For 5 years this story has been changing, evolving, becoming more and more something I needed to finish and get out there. I’ve always had the dream of becoming a published author, the write the next great book. And even if it didn’t become the next Harry Potter I’d be okay because I got it out there anyways. But for 5 years this lived with me, always in the back of my mind, characters developing, changing, taking over in some cases (that’s another blog post). And now it was done, a manuscript ready to submit to a publisher. All four hundred or so pages. No longer processing through my mind. When something with you for that long, it leaves a weird feeling.
But here’s why it was more emotional.

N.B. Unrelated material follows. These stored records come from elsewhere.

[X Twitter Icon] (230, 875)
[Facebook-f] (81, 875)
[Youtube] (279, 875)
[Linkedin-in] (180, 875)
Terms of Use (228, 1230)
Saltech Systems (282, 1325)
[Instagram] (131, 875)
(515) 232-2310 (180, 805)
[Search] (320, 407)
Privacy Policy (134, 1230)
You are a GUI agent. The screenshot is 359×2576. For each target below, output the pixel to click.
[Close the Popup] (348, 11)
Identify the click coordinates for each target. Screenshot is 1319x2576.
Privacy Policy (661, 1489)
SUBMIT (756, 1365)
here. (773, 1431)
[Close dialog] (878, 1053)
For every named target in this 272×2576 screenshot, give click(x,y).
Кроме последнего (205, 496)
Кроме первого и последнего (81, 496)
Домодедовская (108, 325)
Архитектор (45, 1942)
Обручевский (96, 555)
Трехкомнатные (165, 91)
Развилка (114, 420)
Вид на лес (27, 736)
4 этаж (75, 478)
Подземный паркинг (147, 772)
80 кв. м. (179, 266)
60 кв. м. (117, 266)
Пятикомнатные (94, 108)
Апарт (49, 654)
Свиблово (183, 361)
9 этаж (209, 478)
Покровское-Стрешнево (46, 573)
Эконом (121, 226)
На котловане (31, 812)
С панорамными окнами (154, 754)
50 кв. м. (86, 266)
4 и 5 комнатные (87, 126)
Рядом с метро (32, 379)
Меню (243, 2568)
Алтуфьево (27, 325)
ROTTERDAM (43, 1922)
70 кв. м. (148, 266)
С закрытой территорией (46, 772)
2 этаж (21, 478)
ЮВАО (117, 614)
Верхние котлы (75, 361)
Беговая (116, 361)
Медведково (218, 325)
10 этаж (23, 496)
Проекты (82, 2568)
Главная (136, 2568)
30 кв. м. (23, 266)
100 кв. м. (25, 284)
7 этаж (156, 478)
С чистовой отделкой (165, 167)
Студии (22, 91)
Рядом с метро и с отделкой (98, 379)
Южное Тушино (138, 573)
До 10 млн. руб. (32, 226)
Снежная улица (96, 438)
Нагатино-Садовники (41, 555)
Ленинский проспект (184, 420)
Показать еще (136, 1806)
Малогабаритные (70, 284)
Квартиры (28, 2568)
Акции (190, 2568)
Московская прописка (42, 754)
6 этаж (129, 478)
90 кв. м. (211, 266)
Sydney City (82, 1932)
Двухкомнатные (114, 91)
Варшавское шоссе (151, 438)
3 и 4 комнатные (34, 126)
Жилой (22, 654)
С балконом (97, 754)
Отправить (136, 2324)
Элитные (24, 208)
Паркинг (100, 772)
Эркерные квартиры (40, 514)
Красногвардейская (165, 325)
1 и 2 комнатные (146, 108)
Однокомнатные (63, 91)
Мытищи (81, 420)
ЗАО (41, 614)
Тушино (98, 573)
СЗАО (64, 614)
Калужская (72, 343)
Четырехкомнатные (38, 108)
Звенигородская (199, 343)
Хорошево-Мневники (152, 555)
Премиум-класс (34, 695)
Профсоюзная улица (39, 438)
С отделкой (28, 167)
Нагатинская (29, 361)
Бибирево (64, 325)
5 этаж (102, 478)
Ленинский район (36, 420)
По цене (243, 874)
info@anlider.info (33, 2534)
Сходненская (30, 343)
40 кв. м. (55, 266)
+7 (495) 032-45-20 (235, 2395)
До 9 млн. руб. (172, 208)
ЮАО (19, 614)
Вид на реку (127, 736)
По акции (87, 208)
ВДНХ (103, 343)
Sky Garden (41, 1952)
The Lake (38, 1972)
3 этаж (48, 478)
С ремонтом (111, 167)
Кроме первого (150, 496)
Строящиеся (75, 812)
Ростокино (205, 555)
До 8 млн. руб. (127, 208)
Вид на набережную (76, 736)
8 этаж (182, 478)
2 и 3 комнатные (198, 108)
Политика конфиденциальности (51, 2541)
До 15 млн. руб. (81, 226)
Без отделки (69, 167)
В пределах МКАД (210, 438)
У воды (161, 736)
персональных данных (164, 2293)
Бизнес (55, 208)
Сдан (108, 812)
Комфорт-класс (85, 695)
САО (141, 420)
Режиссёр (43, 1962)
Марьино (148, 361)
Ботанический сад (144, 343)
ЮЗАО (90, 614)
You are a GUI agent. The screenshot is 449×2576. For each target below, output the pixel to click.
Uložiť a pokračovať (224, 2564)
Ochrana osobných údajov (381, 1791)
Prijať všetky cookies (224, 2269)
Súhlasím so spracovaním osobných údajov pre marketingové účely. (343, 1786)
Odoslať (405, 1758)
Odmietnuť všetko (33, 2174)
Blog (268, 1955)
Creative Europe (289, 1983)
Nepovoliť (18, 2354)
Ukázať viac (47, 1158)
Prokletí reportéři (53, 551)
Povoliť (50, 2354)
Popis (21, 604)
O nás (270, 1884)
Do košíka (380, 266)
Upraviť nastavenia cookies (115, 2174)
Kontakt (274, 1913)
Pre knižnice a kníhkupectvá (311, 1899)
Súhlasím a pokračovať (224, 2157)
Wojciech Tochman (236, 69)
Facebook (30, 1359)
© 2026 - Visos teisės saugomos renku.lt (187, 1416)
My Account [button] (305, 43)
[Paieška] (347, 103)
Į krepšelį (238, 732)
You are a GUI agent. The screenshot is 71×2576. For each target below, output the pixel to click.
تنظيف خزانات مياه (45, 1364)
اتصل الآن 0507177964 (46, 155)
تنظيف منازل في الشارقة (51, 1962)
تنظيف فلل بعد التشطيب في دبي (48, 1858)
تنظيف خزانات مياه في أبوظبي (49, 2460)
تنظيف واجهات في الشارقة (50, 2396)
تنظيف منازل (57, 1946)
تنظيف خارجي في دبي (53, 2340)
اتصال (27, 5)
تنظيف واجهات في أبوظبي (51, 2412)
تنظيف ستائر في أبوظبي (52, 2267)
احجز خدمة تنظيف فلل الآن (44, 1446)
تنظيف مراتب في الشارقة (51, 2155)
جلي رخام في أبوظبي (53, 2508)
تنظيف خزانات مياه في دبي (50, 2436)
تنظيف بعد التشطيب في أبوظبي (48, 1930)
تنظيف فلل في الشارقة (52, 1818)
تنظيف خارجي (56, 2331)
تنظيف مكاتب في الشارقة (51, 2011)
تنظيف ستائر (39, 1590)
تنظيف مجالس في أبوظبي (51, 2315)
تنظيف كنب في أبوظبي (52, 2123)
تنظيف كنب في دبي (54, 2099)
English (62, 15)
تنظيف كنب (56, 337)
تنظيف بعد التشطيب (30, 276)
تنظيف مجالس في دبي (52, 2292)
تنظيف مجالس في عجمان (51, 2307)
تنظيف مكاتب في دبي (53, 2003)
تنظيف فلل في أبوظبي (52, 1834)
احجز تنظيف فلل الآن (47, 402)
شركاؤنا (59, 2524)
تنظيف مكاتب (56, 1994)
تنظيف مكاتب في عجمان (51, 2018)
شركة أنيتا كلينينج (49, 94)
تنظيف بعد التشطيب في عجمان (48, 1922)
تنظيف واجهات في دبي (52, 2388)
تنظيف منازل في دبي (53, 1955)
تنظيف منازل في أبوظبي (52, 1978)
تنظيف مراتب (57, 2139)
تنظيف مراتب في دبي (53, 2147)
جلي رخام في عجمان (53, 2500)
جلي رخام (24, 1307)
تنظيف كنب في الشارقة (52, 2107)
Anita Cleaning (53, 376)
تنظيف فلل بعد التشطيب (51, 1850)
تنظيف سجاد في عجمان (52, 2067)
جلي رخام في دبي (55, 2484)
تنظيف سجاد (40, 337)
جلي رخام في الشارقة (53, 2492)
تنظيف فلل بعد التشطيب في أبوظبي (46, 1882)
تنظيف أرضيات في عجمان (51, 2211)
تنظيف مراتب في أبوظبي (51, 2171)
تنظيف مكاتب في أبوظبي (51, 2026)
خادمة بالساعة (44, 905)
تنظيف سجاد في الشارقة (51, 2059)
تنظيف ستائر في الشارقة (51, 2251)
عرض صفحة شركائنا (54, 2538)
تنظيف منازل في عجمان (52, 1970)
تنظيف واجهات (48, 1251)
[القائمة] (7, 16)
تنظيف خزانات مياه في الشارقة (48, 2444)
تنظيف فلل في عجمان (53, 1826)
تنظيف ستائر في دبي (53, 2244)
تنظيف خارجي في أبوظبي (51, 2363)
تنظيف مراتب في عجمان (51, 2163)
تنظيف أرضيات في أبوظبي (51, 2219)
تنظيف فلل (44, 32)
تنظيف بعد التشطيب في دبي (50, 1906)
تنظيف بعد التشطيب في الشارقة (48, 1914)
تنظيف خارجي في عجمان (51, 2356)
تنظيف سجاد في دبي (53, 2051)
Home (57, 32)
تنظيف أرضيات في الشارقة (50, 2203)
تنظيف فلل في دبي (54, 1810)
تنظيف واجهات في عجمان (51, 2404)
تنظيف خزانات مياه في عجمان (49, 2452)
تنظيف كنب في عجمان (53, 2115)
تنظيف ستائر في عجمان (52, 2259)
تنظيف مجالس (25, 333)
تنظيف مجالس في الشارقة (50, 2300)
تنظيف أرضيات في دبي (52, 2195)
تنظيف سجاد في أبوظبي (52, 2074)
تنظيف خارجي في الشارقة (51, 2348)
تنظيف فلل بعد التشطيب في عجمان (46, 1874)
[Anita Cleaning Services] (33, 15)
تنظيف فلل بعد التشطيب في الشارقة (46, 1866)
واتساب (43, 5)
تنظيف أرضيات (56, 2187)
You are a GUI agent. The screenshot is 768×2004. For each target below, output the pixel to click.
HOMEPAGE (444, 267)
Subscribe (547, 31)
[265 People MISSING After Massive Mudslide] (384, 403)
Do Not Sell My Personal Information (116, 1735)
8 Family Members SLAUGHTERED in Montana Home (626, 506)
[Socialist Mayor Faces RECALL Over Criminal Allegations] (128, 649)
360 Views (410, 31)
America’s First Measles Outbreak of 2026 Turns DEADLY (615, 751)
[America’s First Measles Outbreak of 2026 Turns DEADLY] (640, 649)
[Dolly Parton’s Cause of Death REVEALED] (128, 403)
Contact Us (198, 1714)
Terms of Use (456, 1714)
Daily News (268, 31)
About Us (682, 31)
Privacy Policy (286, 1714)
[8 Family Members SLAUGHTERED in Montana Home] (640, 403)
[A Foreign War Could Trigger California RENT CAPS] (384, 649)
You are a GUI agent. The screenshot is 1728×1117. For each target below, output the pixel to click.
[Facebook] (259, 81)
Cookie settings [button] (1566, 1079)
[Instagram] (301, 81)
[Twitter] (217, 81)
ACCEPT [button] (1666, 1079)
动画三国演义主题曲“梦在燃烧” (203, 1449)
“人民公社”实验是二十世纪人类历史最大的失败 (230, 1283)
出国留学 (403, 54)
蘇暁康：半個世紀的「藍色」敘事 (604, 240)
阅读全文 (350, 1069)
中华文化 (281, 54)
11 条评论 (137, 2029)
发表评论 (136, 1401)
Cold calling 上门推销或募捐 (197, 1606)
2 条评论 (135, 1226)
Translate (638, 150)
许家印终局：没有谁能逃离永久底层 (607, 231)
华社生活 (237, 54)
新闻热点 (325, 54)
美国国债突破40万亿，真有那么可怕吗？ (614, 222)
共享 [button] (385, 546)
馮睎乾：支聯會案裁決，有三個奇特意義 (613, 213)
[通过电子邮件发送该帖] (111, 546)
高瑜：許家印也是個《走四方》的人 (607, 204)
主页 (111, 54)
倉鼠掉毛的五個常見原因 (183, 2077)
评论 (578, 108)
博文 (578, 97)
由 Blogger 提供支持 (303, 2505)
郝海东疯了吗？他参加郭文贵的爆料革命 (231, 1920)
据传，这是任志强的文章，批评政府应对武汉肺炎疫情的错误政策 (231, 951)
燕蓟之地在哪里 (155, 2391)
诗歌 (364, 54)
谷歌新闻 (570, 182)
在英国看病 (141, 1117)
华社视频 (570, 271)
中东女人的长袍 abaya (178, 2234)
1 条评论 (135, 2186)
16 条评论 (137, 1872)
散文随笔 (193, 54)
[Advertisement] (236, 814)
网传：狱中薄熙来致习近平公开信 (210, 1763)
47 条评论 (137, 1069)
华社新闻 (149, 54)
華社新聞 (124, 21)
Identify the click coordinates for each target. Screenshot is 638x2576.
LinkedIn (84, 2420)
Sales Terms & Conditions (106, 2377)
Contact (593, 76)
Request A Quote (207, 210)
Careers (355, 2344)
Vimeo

The changes that that story had gone through from the point of its inception to now are amazing. A lot of things never made it to full ideas but I still have the notes. There’s pages and pages of notes showing how much things had changed. The entire ending of the one character took a totally different turn, one character became more than he was supposed to, and another one ended up having three chapter completely rewritten. And though those changes all work better, it’s totally different than I had first come up with. Those pages of idea lie like fallen leaves, there but not useful anymore.
I don’t regret the changes I made, even if it was hard to do. To rewrite entire chapters is not easy.
Now I’m onto the next step and though I don’t want to belittle the writing end because there’s nothing small and insignificant about what writers do, the next step is an even bigger adventure, for me at least. Maybe it’s because it’s a step I’ve never taken before. Writing is something I’ve always done and though this story is bigger and more complex than anything I’ve ever written and probably better because it’s matured as I have, writing doesn’t scare me. Getting others to read it, judge it, and seeing it on a shelf with my name on it, that’s scary. But that’s what I want. This story is something I’m proud of and want to see it with my name attached.
So here’s the thing. Despite the fact that it took 5 years, that something for months it sat, nothing happening, that changes got made every step of the way and will continue to get made, it was something I never gave up on. And despite the fact that it’s now done and it’s not the story I started with, I’m still happy with it.
For all of you out there, struggling to write something, don’t give up. Make it happen. Take that next step. Sometimes the next step is letting it sit and that’s okay. Let things change, you can decide later if you like it or not. Just write what makes sense to you and if it’s a dream, let that dream come true. Take the scary step.